Sıkça Sorulan Sorular

Why does a bond's price fall when interest rates rise?

A bond's coupon payments and face value are fixed at issuance, but when market yields rise, investors discount those fixed future payments at a higher rate, which lowers their present value. This inverse relationship between bond prices and yields is one of the most fundamental concepts in fixed-income investing.

What does it mean for a bond to trade at a discount?

A bond trades at a discount when its price is below its face value, which happens when the yield to maturity used to price it is higher than its fixed coupon rate. Investors pay less upfront because the fixed coupon alone provides a lower return than the market currently requires, so the price adjusts downward to compensate.

What does it mean for a bond to trade at a premium?

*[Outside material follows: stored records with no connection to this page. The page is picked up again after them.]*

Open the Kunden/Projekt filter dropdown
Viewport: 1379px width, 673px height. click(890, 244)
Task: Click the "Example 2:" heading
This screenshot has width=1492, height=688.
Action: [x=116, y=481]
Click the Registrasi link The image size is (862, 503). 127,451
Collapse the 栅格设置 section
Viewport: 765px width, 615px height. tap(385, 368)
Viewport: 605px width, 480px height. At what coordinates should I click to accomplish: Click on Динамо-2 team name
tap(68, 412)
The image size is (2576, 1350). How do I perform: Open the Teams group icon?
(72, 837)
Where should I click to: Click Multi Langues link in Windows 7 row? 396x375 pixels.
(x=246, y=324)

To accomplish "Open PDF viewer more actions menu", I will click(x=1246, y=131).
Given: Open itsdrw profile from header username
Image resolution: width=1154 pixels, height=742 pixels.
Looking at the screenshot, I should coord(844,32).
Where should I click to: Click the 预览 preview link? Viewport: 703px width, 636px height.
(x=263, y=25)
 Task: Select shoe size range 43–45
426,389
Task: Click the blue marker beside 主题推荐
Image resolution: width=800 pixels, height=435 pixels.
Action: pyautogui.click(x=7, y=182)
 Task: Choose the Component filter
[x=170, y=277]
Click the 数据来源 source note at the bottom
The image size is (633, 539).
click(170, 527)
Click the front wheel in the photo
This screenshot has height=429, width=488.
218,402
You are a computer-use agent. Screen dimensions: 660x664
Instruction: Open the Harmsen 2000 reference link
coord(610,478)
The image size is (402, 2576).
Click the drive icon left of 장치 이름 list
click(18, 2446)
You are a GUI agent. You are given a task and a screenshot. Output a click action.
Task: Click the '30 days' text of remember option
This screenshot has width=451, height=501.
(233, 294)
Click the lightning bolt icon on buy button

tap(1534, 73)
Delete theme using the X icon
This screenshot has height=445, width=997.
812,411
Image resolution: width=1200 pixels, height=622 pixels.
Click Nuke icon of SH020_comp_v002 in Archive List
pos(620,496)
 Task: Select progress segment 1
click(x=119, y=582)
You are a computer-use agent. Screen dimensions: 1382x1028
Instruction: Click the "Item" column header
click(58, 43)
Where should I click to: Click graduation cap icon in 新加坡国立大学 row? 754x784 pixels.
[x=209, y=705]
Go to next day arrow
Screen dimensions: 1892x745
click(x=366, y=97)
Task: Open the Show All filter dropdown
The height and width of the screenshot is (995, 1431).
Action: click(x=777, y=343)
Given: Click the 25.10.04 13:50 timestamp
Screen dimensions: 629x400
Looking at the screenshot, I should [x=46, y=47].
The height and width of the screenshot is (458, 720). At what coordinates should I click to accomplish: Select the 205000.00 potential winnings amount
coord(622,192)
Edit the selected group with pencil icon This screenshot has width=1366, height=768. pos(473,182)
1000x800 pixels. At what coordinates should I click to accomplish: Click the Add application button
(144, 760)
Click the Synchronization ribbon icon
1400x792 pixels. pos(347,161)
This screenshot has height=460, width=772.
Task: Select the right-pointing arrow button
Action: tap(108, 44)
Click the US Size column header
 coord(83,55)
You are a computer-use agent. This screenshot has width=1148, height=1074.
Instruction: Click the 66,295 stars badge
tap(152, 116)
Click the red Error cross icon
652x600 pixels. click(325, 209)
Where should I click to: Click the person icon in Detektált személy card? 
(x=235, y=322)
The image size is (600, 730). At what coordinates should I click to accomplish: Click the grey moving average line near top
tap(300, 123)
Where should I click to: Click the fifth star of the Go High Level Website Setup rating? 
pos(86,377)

A bond trades at a premium when its price is above its face value, which happens when its fixed coupon rate exceeds the current market yield to maturity. Investors pay more upfront because the fixed coupon provides a higher return than the market currently requires elsewhere.

Why are bond coupons typically calculated semiannually?

Most U.S. Treasury and corporate bonds pay interest twice a year rather than once, so standard bond pricing divides the annual coupon rate in half and doubles the number of periods to maturity to match that semiannual payment schedule. This calculator follows that market-standard convention.

Does this calculator include accrued interest?

No. This calculator computes the theoretical bond price as of a coupon payment date, without accrued interest. A bond purchased between coupon dates in the real market would typically also include an accrued-interest adjustment added to this 'clean' price to produce the 'dirty' or invoice price.

Kaynaklar

  1. U.S. Securities and Exchange Commission (SEC), Investor.gov. Bonds — how bond prices, yields and interest rates relate. investor.gov.
  2. Financial Industry Regulatory Authority (FINRA). Bond basics — understanding fixed-income pricing and yield. finra.org.
  3. CFA Institute. CFA Program Curriculum — Fixed Income: Bond Pricing and Yield Measures.
  4. TreasuryDirect (U.S. Department of the Treasury). Understanding Treasury bond pricing and semiannual coupon conventions. treasurydirect.gov.